LISTED ENTRIES –
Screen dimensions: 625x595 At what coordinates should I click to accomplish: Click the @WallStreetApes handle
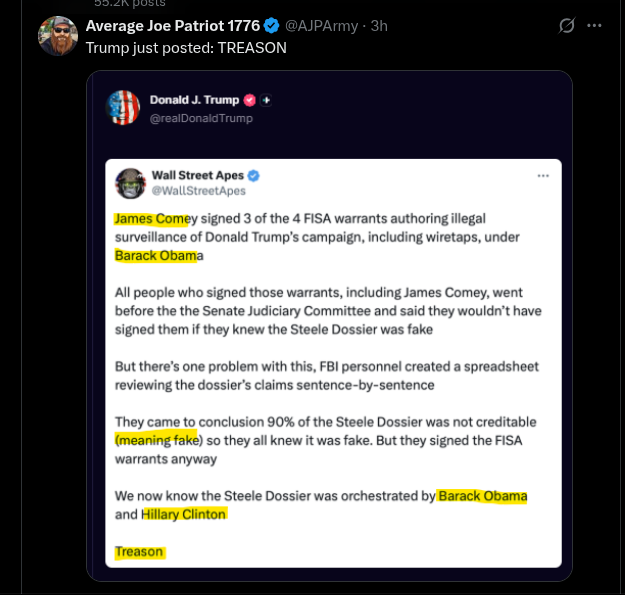tap(199, 191)
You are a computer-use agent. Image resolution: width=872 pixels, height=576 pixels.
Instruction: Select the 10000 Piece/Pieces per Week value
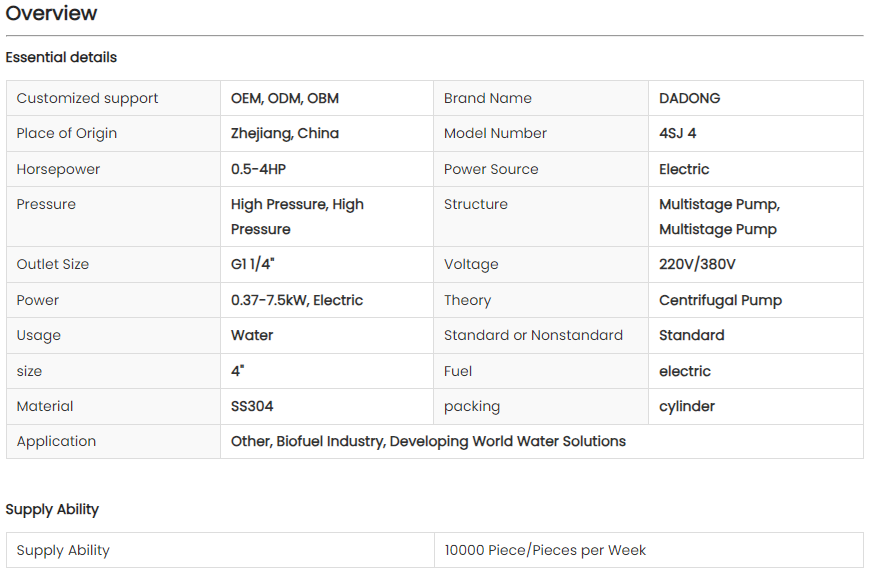(545, 550)
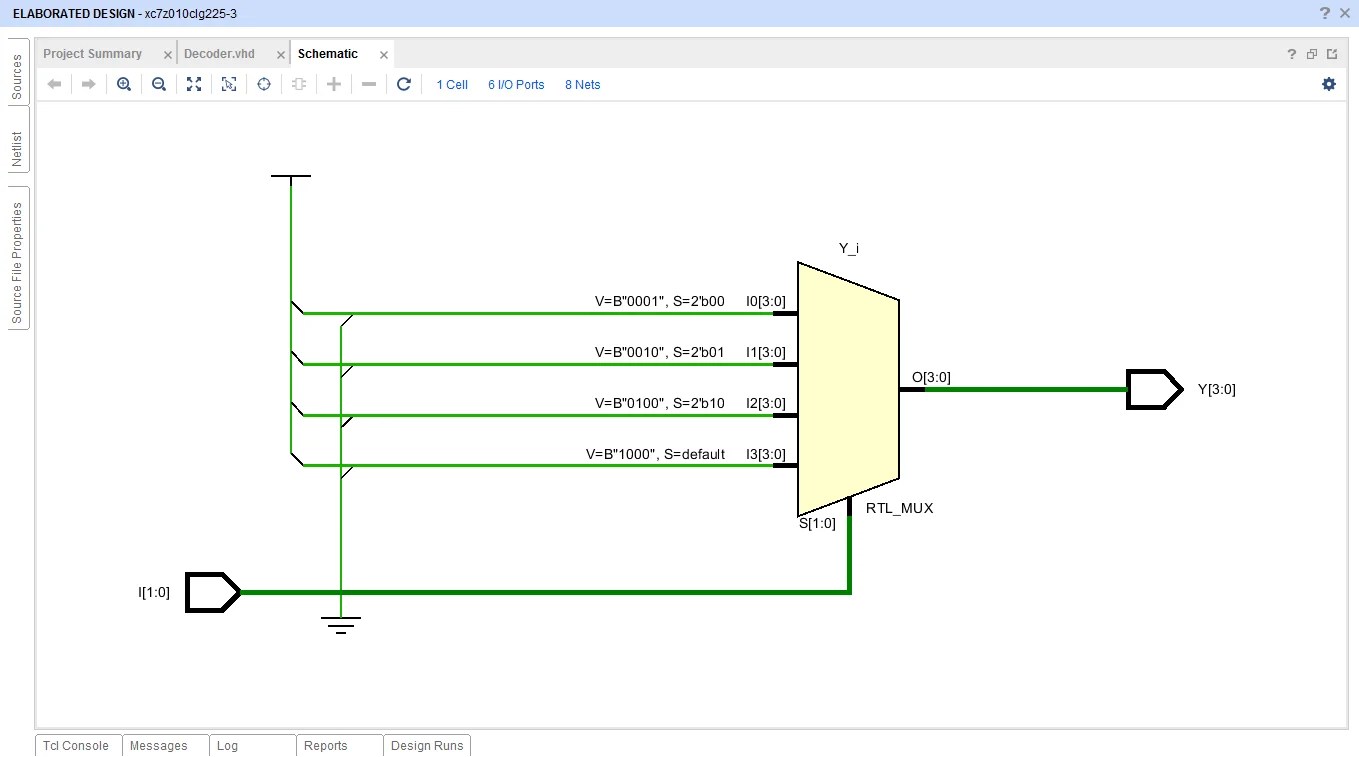Screen dimensions: 1359x757
Task: Expand the Netlist side panel
Action: click(x=17, y=149)
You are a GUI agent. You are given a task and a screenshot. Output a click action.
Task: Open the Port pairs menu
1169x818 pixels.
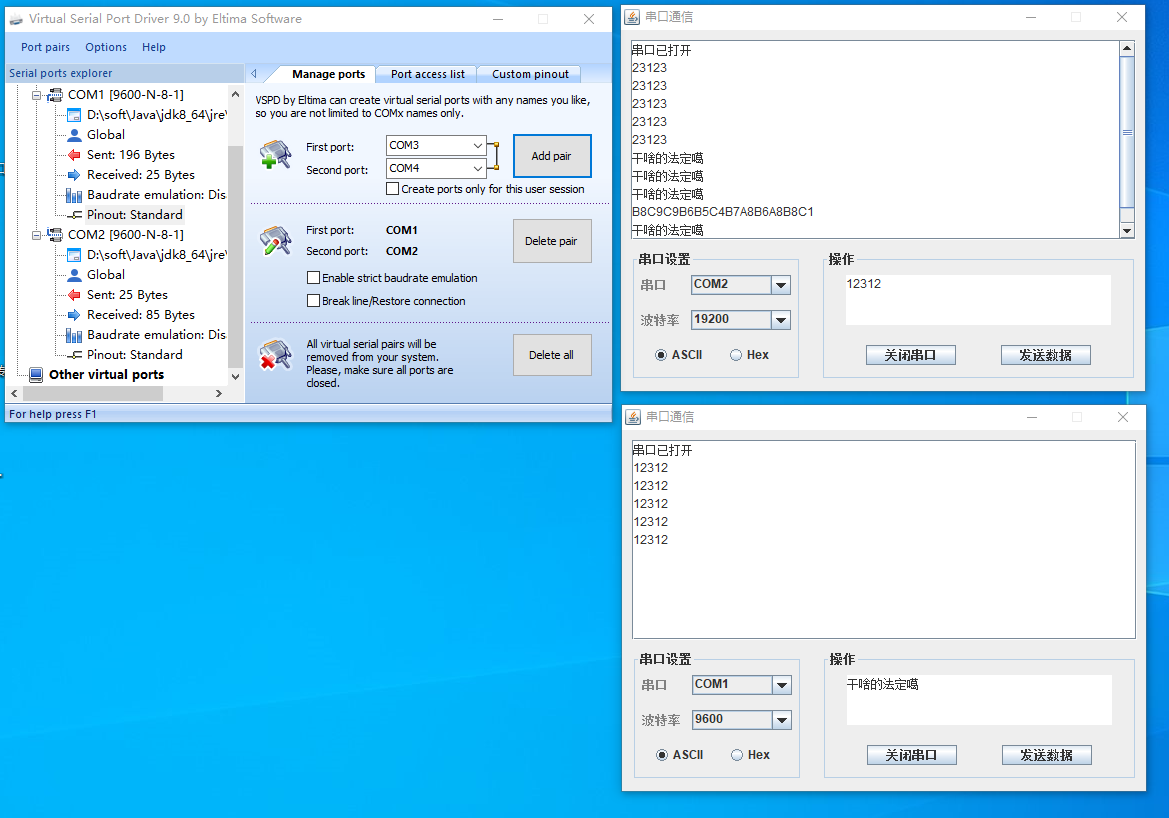pyautogui.click(x=45, y=47)
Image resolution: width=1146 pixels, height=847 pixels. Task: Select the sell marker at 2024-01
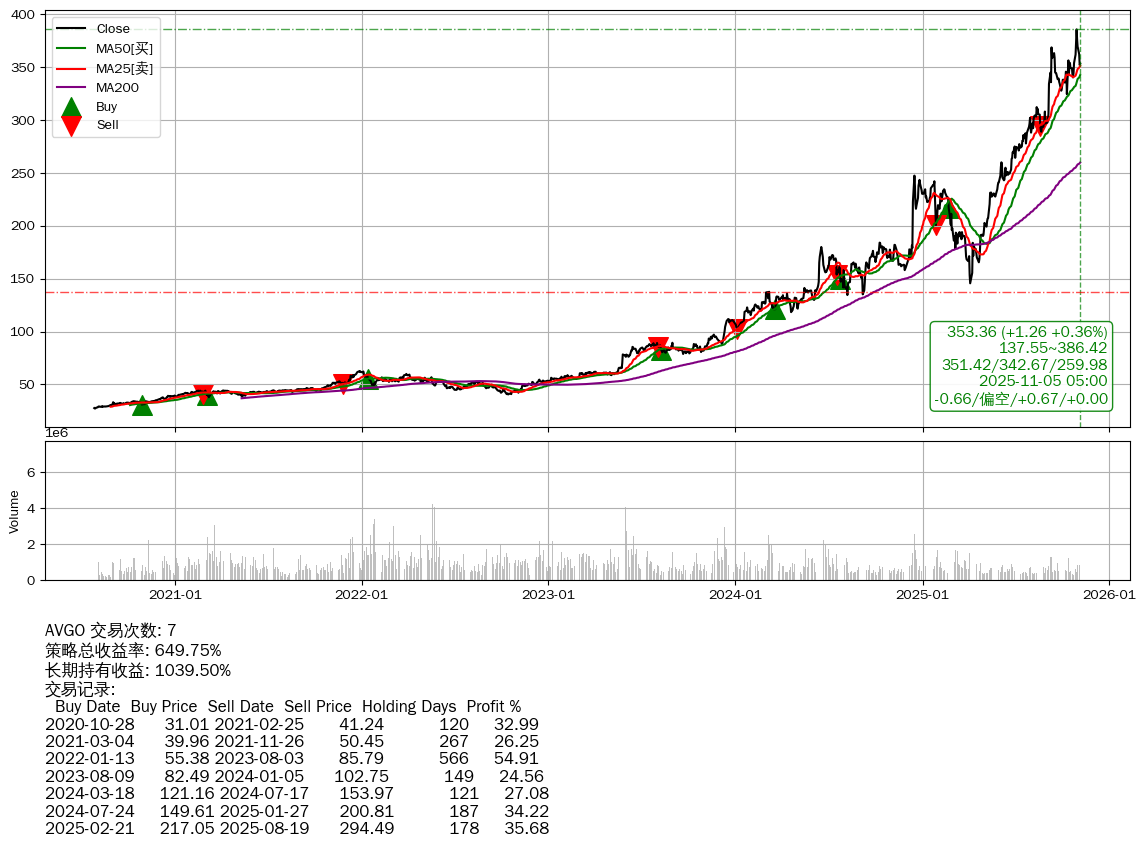[737, 328]
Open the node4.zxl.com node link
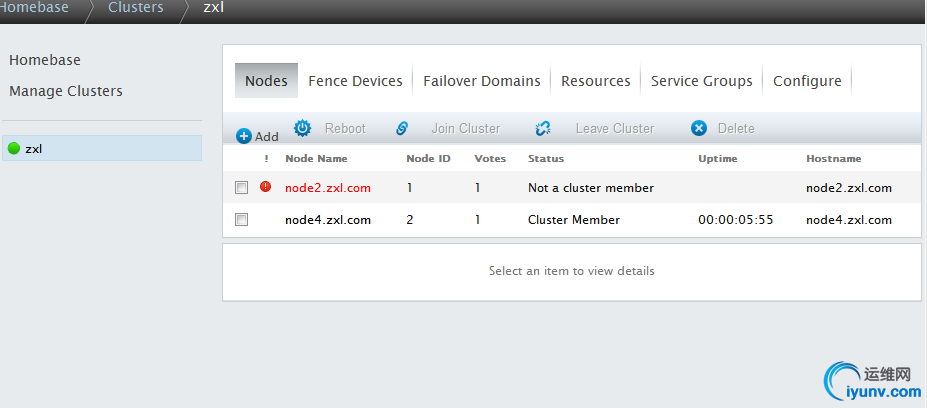The image size is (927, 408). coord(327,220)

ACTIVITY –
In case the records contain pictures, keep those out and repeat the rest exactly.

EXERCISE RESPONSE –
Screen dimensions: 625x595 At what coordinates should I click to accomplish: Click the @WallStreetApes handle
tap(199, 191)
You are a computer-use agent. Image resolution: width=872 pixels, height=576 pixels.
Instruction: Select the 10000 Piece/Pieces per Week value
(545, 550)
Screen dimensions: 1359x757
Task: Expand the Netlist side panel
Action: click(x=17, y=149)
You are a GUI agent. You are given a task and a screenshot. Output a click action.
Task: Open the Port pairs menu
1169x818 pixels.
pyautogui.click(x=45, y=47)
Image resolution: width=1146 pixels, height=847 pixels. Task: Select the sell marker at 2024-01
[737, 328]
Open the node4.zxl.com node link
The image size is (927, 408). coord(327,220)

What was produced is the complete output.